Perhaps the daddy of them all is the "Library of Babel", belonging to Jose Alvarez, founder of the Editions du Regard publishing house. It takes up every inch of wall space in a large drawing room, then proceeds up the stairs to a second, smaller gallery which overhangs the room. The books are discreetly lit with teeny articulated brass lamps, while small framed pictures dot the shelves. The most attractive thing about it is perhaps the six oblong windows which frame the books at one end, allowing natural light to flood the room. A library is traditionally thought of as a place where the curtains remain drawn and the atmosphere is hushed and sombre. Alvarez shows that a library can express enlightenment rather than gloom. When asked what his perfect library would be like, he replied, "Mine, but 10 times larger".

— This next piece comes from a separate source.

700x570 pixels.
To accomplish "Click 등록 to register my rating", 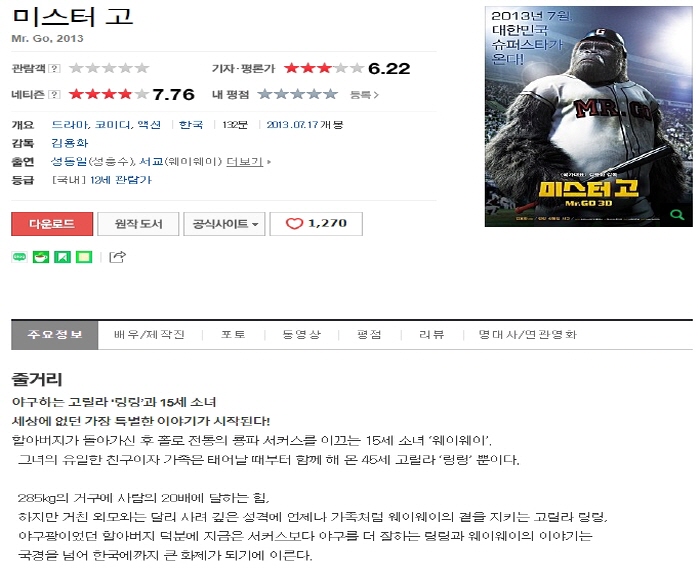I will (364, 95).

The only unsatisfactory thing about these photographs is their apparent lack of interest in the actual books. You just know that, if you happened to be standing in any of these rooms, you would hasten to the shelves to inspect the titles and contents, and try to infer from them the personality of their owner. But Beaufre and Dupuich show no special interest in the actual titles – for them, books are merely components in appealing shapes and colours, random units that work well when presented in profusion. As books become more and more redundant, as the Kindle, the iPad and the Sony Reader become the future of reading, and the hardback book becomes a quaint and charming throwback to a less technologically streamlined era, perhaps libraries will be seen as primarily design statements rather than repositories of wisdom, knowledge, entertainment and style. A triumph for the palace of design, if a sad day for the genuine bookworm.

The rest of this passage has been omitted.